§ **DATA EXTRACTS**

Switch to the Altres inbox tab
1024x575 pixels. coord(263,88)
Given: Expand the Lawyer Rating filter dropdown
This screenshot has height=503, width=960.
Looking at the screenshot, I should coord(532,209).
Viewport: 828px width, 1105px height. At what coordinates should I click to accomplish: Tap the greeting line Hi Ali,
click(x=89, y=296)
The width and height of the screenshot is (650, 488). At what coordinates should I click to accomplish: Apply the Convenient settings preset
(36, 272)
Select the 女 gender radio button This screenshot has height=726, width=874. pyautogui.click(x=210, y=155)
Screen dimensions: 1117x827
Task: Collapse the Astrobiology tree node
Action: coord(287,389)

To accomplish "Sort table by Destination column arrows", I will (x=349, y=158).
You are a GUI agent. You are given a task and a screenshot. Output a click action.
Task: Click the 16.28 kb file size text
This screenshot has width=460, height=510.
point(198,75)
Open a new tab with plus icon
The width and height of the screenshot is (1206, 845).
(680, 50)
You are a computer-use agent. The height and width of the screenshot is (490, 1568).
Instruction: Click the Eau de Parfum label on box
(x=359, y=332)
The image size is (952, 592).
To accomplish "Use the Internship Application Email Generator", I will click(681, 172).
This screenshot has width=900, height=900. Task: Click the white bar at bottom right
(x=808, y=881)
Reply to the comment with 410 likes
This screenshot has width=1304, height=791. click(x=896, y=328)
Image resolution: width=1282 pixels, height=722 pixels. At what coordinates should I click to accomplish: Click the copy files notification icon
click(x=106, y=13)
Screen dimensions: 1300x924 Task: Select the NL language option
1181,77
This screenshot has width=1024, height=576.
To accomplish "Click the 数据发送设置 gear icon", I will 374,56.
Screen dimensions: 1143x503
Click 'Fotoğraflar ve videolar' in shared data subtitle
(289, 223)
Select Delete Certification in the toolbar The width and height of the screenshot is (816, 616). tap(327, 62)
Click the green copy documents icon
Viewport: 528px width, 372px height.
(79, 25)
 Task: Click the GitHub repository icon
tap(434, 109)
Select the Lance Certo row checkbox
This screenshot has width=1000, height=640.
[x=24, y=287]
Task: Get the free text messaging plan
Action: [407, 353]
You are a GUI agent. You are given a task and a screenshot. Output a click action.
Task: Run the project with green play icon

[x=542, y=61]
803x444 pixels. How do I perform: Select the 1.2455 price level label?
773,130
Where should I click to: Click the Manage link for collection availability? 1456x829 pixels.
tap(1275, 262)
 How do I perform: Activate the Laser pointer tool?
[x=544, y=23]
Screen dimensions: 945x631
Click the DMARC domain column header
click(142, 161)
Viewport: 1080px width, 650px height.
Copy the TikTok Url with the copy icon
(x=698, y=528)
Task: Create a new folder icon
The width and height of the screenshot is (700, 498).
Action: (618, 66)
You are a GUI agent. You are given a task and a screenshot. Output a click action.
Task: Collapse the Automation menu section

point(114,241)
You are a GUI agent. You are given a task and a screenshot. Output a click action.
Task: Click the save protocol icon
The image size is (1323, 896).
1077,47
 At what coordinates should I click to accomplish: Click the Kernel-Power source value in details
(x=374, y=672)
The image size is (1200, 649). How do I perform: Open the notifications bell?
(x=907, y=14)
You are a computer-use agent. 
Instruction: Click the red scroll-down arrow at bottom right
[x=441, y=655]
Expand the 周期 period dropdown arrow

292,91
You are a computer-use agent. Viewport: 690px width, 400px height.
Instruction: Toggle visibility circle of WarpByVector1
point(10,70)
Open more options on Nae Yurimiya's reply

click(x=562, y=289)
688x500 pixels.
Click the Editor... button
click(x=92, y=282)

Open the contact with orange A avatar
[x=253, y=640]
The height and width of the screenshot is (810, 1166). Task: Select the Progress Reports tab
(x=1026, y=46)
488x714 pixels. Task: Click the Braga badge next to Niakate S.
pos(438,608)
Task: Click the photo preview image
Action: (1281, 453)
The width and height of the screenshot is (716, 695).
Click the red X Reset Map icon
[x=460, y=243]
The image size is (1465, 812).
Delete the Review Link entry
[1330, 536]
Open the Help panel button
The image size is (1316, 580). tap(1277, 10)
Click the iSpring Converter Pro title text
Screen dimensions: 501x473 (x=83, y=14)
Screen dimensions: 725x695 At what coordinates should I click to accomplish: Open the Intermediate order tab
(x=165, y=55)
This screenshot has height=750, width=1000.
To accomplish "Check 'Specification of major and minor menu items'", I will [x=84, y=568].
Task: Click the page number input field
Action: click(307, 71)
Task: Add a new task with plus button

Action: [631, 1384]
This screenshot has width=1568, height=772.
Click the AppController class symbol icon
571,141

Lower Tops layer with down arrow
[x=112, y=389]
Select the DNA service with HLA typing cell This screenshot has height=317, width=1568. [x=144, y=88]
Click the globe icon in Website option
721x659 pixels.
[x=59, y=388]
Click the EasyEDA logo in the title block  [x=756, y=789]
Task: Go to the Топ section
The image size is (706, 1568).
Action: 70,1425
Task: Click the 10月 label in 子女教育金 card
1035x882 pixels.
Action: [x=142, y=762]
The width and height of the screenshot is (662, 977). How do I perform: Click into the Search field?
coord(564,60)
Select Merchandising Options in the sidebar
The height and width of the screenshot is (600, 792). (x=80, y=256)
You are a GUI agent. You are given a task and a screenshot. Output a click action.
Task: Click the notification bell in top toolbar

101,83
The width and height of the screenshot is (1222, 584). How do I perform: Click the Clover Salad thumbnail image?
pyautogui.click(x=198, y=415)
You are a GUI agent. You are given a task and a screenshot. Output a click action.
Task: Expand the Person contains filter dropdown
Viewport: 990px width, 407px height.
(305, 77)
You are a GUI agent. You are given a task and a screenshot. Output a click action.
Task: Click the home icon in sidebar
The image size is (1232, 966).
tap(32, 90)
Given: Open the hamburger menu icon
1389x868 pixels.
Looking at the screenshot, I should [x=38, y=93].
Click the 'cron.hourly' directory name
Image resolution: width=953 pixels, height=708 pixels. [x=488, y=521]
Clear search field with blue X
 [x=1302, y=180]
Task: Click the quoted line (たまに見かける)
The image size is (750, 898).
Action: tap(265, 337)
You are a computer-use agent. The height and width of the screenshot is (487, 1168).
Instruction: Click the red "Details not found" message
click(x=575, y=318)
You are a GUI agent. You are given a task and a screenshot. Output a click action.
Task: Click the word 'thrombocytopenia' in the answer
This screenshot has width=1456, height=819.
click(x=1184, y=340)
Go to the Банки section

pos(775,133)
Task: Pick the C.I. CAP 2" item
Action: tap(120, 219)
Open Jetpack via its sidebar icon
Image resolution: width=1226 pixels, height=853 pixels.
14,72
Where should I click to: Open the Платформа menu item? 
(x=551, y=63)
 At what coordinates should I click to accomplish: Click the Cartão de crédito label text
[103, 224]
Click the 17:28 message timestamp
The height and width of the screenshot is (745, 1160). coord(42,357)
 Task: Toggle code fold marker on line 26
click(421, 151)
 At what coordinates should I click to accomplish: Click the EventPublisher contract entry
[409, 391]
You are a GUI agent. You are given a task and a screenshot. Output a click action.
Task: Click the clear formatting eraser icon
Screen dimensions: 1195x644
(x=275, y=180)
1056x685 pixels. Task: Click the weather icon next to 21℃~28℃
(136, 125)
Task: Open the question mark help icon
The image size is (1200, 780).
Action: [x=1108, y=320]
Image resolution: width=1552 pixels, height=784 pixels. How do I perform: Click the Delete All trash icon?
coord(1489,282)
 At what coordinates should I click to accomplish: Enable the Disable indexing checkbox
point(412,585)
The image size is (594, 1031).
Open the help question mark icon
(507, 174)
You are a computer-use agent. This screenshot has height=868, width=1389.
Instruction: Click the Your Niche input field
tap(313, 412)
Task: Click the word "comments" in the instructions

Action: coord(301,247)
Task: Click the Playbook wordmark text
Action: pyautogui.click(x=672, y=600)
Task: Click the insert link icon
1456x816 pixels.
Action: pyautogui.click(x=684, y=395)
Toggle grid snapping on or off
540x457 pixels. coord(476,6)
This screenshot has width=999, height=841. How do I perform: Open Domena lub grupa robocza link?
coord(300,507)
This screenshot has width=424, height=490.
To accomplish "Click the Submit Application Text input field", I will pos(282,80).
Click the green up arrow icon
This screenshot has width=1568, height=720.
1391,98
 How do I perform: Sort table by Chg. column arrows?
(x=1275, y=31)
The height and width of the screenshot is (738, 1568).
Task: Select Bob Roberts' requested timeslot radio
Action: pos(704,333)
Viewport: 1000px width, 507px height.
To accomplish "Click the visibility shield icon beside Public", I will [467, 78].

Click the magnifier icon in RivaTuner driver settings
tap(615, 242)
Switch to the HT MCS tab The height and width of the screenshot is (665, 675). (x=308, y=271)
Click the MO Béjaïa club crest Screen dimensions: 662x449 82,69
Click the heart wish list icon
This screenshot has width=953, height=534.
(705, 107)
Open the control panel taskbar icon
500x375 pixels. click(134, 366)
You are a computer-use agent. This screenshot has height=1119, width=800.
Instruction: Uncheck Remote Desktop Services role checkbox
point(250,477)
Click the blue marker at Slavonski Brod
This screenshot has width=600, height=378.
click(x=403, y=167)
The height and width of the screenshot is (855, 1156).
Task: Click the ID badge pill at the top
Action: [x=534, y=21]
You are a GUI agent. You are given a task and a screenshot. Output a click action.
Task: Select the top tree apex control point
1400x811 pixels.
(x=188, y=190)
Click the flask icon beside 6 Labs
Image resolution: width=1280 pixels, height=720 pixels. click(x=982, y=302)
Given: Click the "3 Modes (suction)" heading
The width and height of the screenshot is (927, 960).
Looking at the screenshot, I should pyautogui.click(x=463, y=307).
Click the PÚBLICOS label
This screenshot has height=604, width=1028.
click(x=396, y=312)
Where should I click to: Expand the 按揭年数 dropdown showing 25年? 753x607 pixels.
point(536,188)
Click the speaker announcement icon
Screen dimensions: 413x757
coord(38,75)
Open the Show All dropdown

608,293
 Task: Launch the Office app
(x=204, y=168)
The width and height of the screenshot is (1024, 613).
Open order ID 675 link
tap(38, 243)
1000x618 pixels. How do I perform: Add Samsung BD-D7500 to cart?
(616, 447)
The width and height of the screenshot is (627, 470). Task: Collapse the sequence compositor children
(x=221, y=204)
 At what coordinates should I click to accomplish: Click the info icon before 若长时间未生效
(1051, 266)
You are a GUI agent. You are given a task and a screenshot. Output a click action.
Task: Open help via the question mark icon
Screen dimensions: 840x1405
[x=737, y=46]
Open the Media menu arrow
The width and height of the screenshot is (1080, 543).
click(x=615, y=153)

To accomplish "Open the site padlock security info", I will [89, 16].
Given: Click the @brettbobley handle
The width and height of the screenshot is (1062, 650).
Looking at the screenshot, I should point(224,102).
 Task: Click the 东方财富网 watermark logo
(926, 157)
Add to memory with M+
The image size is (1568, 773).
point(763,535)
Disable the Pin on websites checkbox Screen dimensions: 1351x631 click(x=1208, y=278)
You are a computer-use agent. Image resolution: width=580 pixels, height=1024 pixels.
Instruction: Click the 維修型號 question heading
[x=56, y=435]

§ **TASK BRIEF**
Which of the lines above hold the string "Application"? Pick each of them out.

§ **TASK ANSWER**
To accomplish "Use the Internship Application Email Generator", I will click(681, 172).
To accomplish "Click the Submit Application Text input field", I will pos(282,80).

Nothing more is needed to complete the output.